I recalled the quick glimpse I’d had inside Nola’s black knapsack when they first asked me for directions and blurted at her, “Peanut butter! You have food!”

“I don’t have food,” Nola said, wide-eyed. “I don’t have
peanut butter!

“Why would she have peanut butter?” Bridget asked. “She doesn’t even eat peanut butter.”

“That was Bridget, Wolf,” Vonn corrected. “In the sports bag she had peanut granola bars. Remember?”

“Right,” I said, eyeing the women one by one. “Right.” It hit me that they were in a conspiracy to keep the food for themselves.

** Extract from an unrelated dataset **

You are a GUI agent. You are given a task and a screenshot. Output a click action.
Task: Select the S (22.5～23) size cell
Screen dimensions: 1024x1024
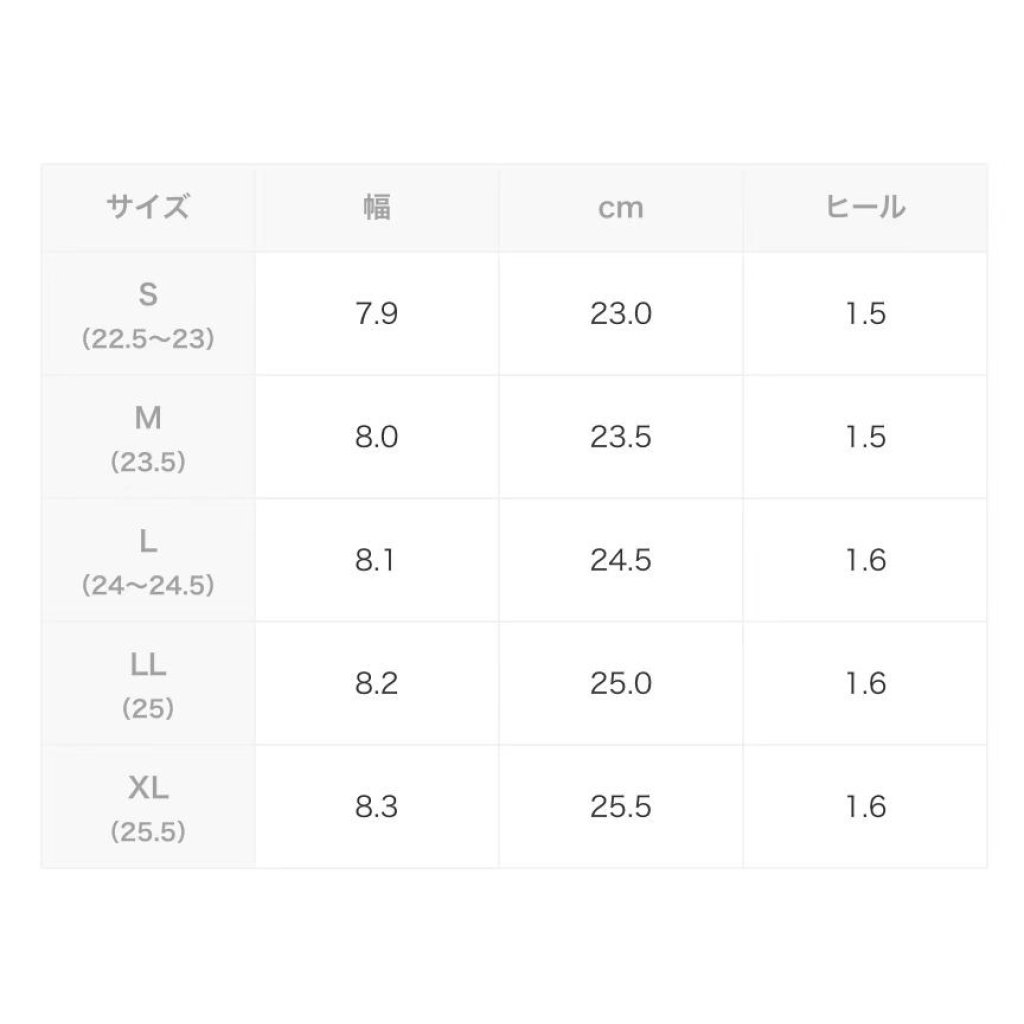pyautogui.click(x=148, y=314)
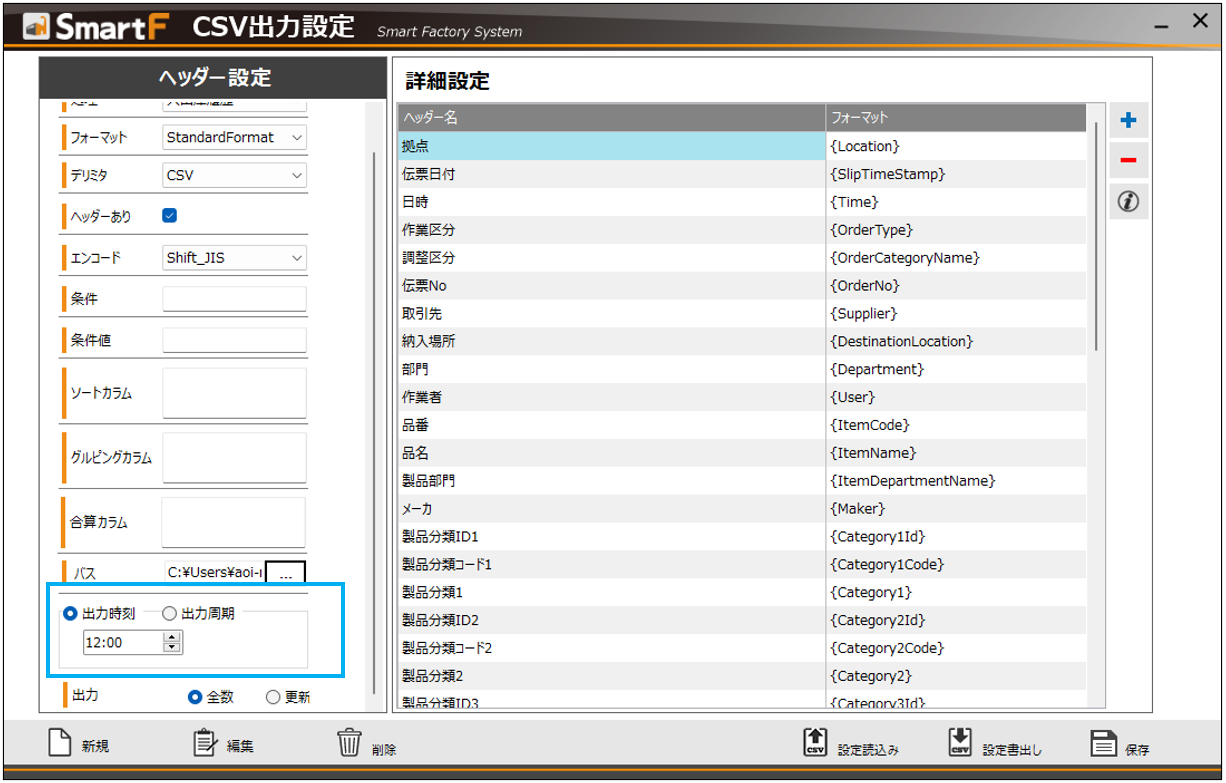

Chances were they’d already found the blue mesh bag with the water and had eaten the three granola bars and the peanut butter too.

Turning to Vonn and Bridget I urged, “We need that bag.”

I must have sounded desperate, or threatening, because Vonn shared a look with her mother and they went off into the brush again without a word of protest.

“Don’t give up, Wolf,” Nola said. “There has to be a way up that wall.”

“Why are you lying about the food?”

“Excuse me?”

“You have a jar of peanut butter in your knapsack,” I said.

“I do not,” she insisted.

“You have crackers in there too? Are you holding out on all of us or just me?”

“I would not hold out. I would never hold out.” She glanced around to ensure that her daughter and granddaughter were out of sight before she dug into her knapsack with her good hand and took out the plastic jar, passing it to me gingerly.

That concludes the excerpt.